Exercise: Your job with the data below is to output exactly the lines from the one holding "Click the urgent Google removal prompt text" down to the one holding "Task: Select the xtc_pleasure] username", both included, and no others.
----------
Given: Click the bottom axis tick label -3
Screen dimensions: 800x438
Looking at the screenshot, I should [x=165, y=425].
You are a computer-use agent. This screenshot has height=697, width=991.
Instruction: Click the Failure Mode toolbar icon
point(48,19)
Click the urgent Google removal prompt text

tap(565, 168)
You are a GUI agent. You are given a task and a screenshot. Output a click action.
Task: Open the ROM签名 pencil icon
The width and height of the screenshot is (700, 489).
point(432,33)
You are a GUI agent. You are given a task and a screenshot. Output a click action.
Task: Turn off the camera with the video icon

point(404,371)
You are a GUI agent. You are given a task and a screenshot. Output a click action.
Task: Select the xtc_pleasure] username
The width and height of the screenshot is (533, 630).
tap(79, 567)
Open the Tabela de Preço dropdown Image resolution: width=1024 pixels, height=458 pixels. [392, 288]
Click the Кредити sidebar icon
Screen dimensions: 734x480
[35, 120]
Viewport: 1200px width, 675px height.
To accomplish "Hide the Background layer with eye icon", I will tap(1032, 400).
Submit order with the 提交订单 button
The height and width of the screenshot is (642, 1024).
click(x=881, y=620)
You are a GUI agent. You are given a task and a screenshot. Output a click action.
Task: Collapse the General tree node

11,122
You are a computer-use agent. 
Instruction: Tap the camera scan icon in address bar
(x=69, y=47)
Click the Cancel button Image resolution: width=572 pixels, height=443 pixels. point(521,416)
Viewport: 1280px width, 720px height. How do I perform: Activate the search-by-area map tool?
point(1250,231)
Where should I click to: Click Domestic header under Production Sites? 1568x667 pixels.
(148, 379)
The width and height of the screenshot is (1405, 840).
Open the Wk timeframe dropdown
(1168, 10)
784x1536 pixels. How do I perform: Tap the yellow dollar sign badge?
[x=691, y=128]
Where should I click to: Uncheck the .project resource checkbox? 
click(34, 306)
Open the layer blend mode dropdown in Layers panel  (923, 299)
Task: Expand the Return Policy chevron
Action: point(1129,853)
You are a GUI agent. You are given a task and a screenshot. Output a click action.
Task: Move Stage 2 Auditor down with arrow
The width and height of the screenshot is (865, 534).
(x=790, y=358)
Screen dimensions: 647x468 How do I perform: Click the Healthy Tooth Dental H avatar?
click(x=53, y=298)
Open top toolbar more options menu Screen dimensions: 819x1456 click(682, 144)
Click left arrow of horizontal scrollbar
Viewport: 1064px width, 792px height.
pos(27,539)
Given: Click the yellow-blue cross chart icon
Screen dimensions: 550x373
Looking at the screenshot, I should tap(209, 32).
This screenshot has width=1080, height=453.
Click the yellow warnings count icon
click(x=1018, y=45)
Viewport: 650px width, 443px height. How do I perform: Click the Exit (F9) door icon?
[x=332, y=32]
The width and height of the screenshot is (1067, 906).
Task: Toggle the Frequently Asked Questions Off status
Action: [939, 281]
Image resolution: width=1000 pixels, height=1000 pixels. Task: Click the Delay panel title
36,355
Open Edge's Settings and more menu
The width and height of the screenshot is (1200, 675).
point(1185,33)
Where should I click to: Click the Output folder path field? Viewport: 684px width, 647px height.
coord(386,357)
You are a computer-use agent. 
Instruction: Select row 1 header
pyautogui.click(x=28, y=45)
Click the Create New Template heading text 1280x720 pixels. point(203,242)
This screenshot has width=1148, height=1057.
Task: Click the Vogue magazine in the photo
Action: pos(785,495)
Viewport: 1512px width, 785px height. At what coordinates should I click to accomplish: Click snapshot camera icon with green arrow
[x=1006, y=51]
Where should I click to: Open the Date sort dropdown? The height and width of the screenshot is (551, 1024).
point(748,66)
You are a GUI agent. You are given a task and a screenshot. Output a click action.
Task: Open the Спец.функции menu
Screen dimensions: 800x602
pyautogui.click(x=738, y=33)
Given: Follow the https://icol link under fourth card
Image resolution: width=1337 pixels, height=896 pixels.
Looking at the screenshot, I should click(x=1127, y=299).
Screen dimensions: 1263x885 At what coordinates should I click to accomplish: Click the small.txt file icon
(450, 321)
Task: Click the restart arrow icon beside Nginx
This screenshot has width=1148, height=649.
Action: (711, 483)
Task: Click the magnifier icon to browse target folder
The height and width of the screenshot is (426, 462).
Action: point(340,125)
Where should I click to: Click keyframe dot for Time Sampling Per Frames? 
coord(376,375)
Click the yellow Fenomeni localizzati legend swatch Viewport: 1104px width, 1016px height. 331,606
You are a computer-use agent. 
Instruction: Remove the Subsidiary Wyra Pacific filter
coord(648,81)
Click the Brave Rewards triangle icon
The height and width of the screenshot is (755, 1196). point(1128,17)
----------
Reply to the task:
Click the urgent Google removal prompt text

tap(565, 168)
You are a GUI agent. You are given a task and a screenshot. Output a click action.
Task: Open the ROM签名 pencil icon
The width and height of the screenshot is (700, 489).
point(432,33)
You are a GUI agent. You are given a task and a screenshot. Output a click action.
Task: Turn off the camera with the video icon

point(404,371)
You are a GUI agent. You are given a task and a screenshot. Output a click action.
Task: Select the xtc_pleasure] username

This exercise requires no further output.